# Einträge im Datensatz
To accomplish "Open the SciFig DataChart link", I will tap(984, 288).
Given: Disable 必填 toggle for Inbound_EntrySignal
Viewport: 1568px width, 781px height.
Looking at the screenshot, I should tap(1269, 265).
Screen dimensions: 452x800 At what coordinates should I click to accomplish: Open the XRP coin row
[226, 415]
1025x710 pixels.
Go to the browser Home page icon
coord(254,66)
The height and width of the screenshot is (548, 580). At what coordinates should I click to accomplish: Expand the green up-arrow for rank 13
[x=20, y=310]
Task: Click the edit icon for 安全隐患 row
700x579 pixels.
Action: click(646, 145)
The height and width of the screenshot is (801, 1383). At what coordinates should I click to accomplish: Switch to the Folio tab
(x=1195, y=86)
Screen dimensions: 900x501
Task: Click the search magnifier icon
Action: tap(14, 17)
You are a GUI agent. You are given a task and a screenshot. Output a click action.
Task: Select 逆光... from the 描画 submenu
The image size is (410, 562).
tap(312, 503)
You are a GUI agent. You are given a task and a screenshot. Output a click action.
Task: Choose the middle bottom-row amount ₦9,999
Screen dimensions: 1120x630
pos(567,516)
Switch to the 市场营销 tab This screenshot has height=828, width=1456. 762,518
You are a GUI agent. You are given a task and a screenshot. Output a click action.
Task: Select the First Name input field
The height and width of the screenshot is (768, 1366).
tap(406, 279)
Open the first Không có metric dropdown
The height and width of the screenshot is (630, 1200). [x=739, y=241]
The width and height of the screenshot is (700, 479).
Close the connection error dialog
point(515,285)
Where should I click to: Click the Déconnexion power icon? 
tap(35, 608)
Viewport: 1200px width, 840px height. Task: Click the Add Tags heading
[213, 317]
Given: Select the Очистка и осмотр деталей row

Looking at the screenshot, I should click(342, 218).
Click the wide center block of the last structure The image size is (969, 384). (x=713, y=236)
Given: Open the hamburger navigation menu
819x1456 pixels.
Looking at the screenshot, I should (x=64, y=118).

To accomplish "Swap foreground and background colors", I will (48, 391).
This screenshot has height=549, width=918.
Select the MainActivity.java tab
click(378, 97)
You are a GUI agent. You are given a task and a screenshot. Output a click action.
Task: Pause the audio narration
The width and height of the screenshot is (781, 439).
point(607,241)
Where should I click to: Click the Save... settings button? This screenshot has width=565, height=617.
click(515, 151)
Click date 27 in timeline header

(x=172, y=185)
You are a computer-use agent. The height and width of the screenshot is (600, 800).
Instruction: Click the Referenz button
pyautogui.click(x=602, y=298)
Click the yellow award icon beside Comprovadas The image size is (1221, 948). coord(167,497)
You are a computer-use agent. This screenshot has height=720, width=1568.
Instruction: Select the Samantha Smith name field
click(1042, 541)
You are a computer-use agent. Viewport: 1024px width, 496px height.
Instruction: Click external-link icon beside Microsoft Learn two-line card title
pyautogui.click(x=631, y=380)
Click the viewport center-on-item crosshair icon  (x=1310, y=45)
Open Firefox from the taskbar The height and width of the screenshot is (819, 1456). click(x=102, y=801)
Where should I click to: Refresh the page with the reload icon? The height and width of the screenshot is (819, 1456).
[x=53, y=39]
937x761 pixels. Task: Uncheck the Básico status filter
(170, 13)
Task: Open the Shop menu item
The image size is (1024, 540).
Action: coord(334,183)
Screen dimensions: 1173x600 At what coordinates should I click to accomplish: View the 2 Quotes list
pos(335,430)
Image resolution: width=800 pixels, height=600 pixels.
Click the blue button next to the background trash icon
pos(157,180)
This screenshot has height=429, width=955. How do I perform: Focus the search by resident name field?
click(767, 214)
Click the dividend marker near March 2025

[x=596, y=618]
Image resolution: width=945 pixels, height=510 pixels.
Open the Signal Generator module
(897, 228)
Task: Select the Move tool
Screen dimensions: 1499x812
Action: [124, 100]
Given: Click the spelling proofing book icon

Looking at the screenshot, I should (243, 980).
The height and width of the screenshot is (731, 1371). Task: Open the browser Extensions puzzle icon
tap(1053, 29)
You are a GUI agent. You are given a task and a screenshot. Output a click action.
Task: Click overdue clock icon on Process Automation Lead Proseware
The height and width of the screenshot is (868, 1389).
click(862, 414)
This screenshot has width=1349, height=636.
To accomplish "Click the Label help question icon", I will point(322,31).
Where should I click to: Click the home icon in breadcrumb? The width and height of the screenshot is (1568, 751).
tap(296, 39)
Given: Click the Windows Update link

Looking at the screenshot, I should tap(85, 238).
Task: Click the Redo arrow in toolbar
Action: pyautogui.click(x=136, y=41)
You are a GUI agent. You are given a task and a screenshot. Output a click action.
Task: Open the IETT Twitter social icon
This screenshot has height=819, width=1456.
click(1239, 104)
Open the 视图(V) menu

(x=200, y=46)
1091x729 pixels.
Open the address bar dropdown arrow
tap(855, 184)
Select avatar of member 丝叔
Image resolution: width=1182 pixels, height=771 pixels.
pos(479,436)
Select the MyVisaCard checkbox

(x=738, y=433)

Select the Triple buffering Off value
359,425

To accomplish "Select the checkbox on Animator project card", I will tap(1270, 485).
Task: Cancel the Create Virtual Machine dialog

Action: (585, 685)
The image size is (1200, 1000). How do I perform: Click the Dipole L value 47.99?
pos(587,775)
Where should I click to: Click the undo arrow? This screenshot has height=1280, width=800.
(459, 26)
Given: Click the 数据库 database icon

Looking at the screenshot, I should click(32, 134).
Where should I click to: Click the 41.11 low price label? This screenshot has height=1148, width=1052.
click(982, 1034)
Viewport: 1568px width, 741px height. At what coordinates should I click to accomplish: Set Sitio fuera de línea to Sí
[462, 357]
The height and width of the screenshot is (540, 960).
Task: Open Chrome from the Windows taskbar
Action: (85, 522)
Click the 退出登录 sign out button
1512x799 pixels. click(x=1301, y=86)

# WORUM ES GEHT
Gib sämtliche Zeilen der Datensätze oben als nummerierte Liste wieder. Lass die Leerzeilen dabei weg.

# ANTWORT ZUR AUFGABE
1. To accomplish "Open the SciFig DataChart link", I will tap(984, 288).
2. Given: Disable 必填 toggle for Inbound_EntrySignal
3. Viewport: 1568px width, 781px height.
4. Looking at the screenshot, I should tap(1269, 265).
5. Screen dimensions: 452x800 At what coordinates should I click to accomplish: Open the XRP coin row
6. [226, 415]
7. 1025x710 pixels.
8. Go to the browser Home page icon
9. coord(254,66)
10. The height and width of the screenshot is (548, 580). At what coordinates should I click to accomplish: Expand the green up-arrow for rank 13
11. [x=20, y=310]
12. Task: Click the edit icon for 安全隐患 row
13. 700x579 pixels.
14. Action: click(646, 145)
15. The height and width of the screenshot is (801, 1383). At what coordinates should I click to accomplish: Switch to the Folio tab
16. (x=1195, y=86)
17. Screen dimensions: 900x501
18. Task: Click the search magnifier icon
19. Action: tap(14, 17)
20. You are a GUI agent. You are given a task and a screenshot. Output a click action.
21. Task: Select 逆光... from the 描画 submenu
22. The image size is (410, 562).
23. tap(312, 503)
24. You are a GUI agent. You are given a task and a screenshot. Output a click action.
25. Task: Choose the middle bottom-row amount ₦9,999
26. Screen dimensions: 1120x630
27. pos(567,516)
28. Switch to the 市场营销 tab This screenshot has height=828, width=1456. 762,518
29. You are a GUI agent. You are given a task and a screenshot. Output a click action.
30. Task: Select the First Name input field
31. The height and width of the screenshot is (768, 1366).
32. tap(406, 279)
33. Open the first Không có metric dropdown
34. The height and width of the screenshot is (630, 1200). [x=739, y=241]
35. The width and height of the screenshot is (700, 479).
36. Close the connection error dialog
37. point(515,285)
38. Where should I click to: Click the Déconnexion power icon? 
39. tap(35, 608)
40. Viewport: 1200px width, 840px height. Task: Click the Add Tags heading
41. [213, 317]
42. Given: Select the Очистка и осмотр деталей row
43. Looking at the screenshot, I should click(342, 218).
44. Click the wide center block of the last structure The image size is (969, 384). (x=713, y=236)
45. Given: Open the hamburger navigation menu
46. 819x1456 pixels.
47. Looking at the screenshot, I should (x=64, y=118).
48. To accomplish "Swap foreground and background colors", I will (48, 391).
49. This screenshot has height=549, width=918.
50. Select the MainActivity.java tab
51. click(378, 97)
52. You are a GUI agent. You are given a task and a screenshot. Output a click action.
53. Task: Pause the audio narration
54. The width and height of the screenshot is (781, 439).
55. point(607,241)
56. Where should I click to: Click the Save... settings button? This screenshot has width=565, height=617.
57. click(515, 151)
58. Click date 27 in timeline header
59. (x=172, y=185)
60. You are a computer-use agent. The height and width of the screenshot is (600, 800).
61. Instruction: Click the Referenz button
62. pyautogui.click(x=602, y=298)
63. Click the yellow award icon beside Comprovadas The image size is (1221, 948). coord(167,497)
64. You are a computer-use agent. This screenshot has height=720, width=1568.
65. Instruction: Select the Samantha Smith name field
66. click(1042, 541)
67. You are a computer-use agent. Viewport: 1024px width, 496px height.
68. Instruction: Click external-link icon beside Microsoft Learn two-line card title
69. pyautogui.click(x=631, y=380)
70. Click the viewport center-on-item crosshair icon  (x=1310, y=45)
71. Open Firefox from the taskbar The height and width of the screenshot is (819, 1456). click(x=102, y=801)
72. Where should I click to: Refresh the page with the reload icon? The height and width of the screenshot is (819, 1456).
73. [x=53, y=39]
74. 937x761 pixels. Task: Uncheck the Básico status filter
75. (170, 13)
76. Task: Open the Shop menu item
77. The image size is (1024, 540).
78. Action: coord(334,183)
79. Screen dimensions: 1173x600 At what coordinates should I click to accomplish: View the 2 Quotes list
80. pos(335,430)
81. Image resolution: width=800 pixels, height=600 pixels.
82. Click the blue button next to the background trash icon
83. pos(157,180)
84. This screenshot has height=429, width=955. How do I perform: Focus the search by resident name field?
85. click(767, 214)
86. Click the dividend marker near March 2025
87. [x=596, y=618]
88. Image resolution: width=945 pixels, height=510 pixels.
89. Open the Signal Generator module
90. (897, 228)
91. Task: Select the Move tool
92. Screen dimensions: 1499x812
93. Action: [124, 100]
94. Given: Click the spelling proofing book icon
95. Looking at the screenshot, I should (243, 980).
96. The height and width of the screenshot is (731, 1371). Task: Open the browser Extensions puzzle icon
97. tap(1053, 29)
98. You are a GUI agent. You are given a task and a screenshot. Output a click action.
99. Task: Click overdue clock icon on Process Automation Lead Proseware
100. The height and width of the screenshot is (868, 1389).
101. click(862, 414)
102. This screenshot has width=1349, height=636.
103. To accomplish "Click the Label help question icon", I will point(322,31).
104. Where should I click to: Click the home icon in breadcrumb? The width and height of the screenshot is (1568, 751).
105. tap(296, 39)
106. Given: Click the Windows Update link
107. Looking at the screenshot, I should tap(85, 238).
108. Task: Click the Redo arrow in toolbar
109. Action: pyautogui.click(x=136, y=41)
110. You are a GUI agent. You are given a task and a screenshot. Output a click action.
111. Task: Open the IETT Twitter social icon
112. This screenshot has height=819, width=1456.
113. click(1239, 104)
114. Open the 视图(V) menu
115. (x=200, y=46)
116. 1091x729 pixels.
117. Open the address bar dropdown arrow
118. tap(855, 184)
119. Select avatar of member 丝叔
120. Image resolution: width=1182 pixels, height=771 pixels.
121. pos(479,436)
122. Select the MyVisaCard checkbox
123. (x=738, y=433)
124. Select the Triple buffering Off value
125. 359,425
126. To accomplish "Select the checkbox on Animator project card", I will tap(1270, 485).
127. Task: Cancel the Create Virtual Machine dialog
128. Action: (585, 685)
129. The image size is (1200, 1000). How do I perform: Click the Dipole L value 47.99?
130. pos(587,775)
131. Where should I click to: Click the undo arrow? This screenshot has height=1280, width=800.
132. (459, 26)
133. Given: Click the 数据库 database icon
134. Looking at the screenshot, I should click(32, 134).
135. Where should I click to: Click the 41.11 low price label? This screenshot has height=1148, width=1052.
136. click(982, 1034)
137. Viewport: 1568px width, 741px height. At what coordinates should I click to accomplish: Set Sitio fuera de línea to Sí
138. [462, 357]
139. The height and width of the screenshot is (540, 960).
140. Task: Open Chrome from the Windows taskbar
141. Action: (85, 522)
142. Click the 退出登录 sign out button
143. 1512x799 pixels. click(x=1301, y=86)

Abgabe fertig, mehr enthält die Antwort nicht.